■ **KURZE AUFGABE A**:
Beantworte anhand des folgenden Textauszugs über iPads und Schulclouds diese drei Fragen:
(i) Wie viele iPads wollte man in Bremen bestellen?
(ii) Welchen Namen trägt die Cloud, deren Entwicklung Baden-Württemberg stoppen musste?
(iii) Welches Institut steht hinter der vom Bundesbildungsministerium geförderten Cloud?

Bekommen die Schulen wenigsten ordentlich Rabatte?

 

Die Logik scheint eine andere zu sein: Wenn die Nachfrage so gewaltig ist, gibt man doch keinen Nachlass. Wir haben neulich in Bremen versucht, 1000 iPads zu bestellen, der Zwischenhändler winkte ab bei der Frage nach einem ordentlichen Rabatt, er kriege dafür bei Apple ja auch kaum Prozente.  

 

Woher kommt eigentlich diese Apple-Fixierung? Alle reden von Schulclouds, und die müssen doch unabhängig von der Firma der benutzen Endgeräte funktionieren?

 

Das ist schon richtig, aber in den meisten Bundesländern sind die Cloudlösungen noch nicht so etabliert. Baden-Württemberg zum Beispiel musste die Entwicklung seiner "Ella" genannten Cloud stoppen, andere Länder berichten ähnliche Probleme, auch die vom Bundesbildungsministerium geförderte Cloud des Potsdamer Hasso-Plattner-Instituts (HPI) funktioniert längst nicht überall einwandfrei: Nur weil sie in zahlreichen MINT-Schulen läuft, bedeutet das nicht, dass sie auch auf tausend oder mehr Schulen skaliert. Hinzu kommen vergaberechtliche Probleme. Hier muss ich mal mein Heimatland Bremen ausdrücklich loben: Es hat schon vor Jahren in eine Lernplattform investiert, und die läuft einwandfrei an allen Schulen des Bundeslandes, die Lehrerinnen und Lehrer nutzen sie genauso wie die Schülerinnen und Schüler, und es wurde kein Bohai daraus gemacht.

Positionsdaten zu Wörtern und Elementen
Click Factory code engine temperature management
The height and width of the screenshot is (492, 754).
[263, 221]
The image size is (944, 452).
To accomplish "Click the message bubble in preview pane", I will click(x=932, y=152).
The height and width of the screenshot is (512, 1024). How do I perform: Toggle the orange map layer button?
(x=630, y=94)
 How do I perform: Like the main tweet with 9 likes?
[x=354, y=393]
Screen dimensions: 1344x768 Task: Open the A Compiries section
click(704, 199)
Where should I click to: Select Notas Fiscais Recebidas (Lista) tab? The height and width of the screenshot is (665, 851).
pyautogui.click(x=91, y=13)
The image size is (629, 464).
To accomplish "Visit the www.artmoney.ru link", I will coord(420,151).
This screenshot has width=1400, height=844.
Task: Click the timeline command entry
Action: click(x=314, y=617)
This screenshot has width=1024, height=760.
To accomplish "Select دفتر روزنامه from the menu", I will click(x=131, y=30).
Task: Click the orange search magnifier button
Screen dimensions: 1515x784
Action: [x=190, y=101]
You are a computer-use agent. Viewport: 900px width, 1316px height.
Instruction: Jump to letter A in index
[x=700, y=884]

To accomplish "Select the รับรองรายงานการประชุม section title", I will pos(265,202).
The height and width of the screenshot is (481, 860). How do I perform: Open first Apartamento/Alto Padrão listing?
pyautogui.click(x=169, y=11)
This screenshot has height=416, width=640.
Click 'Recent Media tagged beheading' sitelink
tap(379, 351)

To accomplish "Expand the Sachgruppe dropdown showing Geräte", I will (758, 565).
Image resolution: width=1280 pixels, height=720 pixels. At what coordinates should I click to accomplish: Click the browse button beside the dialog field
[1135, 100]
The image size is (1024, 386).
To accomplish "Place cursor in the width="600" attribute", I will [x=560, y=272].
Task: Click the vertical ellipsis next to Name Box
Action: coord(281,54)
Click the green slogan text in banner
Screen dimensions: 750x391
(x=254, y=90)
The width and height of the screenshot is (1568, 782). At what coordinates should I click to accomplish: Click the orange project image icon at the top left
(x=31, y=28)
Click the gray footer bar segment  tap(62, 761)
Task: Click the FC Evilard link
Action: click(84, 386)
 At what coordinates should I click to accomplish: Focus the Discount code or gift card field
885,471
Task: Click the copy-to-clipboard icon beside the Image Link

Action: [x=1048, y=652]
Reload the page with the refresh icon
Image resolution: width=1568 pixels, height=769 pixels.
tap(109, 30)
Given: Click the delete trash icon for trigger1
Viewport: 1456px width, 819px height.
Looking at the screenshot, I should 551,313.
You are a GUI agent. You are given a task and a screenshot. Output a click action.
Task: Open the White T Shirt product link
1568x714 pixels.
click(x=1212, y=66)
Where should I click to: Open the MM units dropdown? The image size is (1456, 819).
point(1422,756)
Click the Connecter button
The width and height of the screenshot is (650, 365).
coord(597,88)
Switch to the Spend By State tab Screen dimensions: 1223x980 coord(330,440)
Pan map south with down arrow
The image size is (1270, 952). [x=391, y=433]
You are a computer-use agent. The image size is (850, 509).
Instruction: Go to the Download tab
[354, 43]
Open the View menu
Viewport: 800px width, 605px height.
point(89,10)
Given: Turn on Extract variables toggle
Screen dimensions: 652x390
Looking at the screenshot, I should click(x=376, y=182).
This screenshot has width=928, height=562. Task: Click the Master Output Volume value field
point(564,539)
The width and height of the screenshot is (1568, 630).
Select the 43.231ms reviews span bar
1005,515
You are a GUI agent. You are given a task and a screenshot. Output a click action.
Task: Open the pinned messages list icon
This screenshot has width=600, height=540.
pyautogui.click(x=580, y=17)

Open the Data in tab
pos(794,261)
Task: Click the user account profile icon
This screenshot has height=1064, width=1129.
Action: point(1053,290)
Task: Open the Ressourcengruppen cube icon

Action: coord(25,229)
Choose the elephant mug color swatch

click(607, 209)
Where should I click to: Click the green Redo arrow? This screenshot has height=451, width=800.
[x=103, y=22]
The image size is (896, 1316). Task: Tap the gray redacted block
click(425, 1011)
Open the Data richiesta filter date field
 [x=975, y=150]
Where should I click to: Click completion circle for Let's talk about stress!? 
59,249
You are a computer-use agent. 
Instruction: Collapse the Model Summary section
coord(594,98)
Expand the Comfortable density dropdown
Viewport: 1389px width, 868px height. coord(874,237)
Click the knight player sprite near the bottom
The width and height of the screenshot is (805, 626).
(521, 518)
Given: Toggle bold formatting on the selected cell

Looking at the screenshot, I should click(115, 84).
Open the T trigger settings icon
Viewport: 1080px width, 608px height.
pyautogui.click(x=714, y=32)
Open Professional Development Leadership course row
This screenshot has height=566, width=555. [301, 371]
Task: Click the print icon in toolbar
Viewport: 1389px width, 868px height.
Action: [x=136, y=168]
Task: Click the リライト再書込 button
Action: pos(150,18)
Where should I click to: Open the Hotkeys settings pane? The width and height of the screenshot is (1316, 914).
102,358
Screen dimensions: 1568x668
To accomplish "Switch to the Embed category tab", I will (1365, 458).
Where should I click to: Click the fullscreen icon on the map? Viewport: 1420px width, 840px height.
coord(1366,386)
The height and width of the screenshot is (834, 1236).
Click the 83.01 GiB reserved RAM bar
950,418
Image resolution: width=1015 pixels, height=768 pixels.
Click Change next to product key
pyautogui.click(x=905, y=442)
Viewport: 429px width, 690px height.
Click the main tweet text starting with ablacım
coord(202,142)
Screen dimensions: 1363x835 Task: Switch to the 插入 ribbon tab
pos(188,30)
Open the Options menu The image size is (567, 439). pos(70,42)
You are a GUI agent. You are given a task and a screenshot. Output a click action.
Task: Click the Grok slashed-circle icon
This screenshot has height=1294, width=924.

■ **KURZE AUFGABE B**: Schreibe den Teil der Zeilen oben unverändert ab, der mit der ersten Zeile beginnt und mit der Zeile endet, die "[x=354, y=393]" enthält.

■ **ENDERGEBNIS A**:
(i) 1000 iPads.
(ii) "Ella".
(iii) Das Potsdamer Hasso-Plattner-Institut (HPI).

■ **ENDERGEBNIS B**:
Click Factory code engine temperature management
The height and width of the screenshot is (492, 754).
[263, 221]
The image size is (944, 452).
To accomplish "Click the message bubble in preview pane", I will click(x=932, y=152).
The height and width of the screenshot is (512, 1024). How do I perform: Toggle the orange map layer button?
(x=630, y=94)
 How do I perform: Like the main tweet with 9 likes?
[x=354, y=393]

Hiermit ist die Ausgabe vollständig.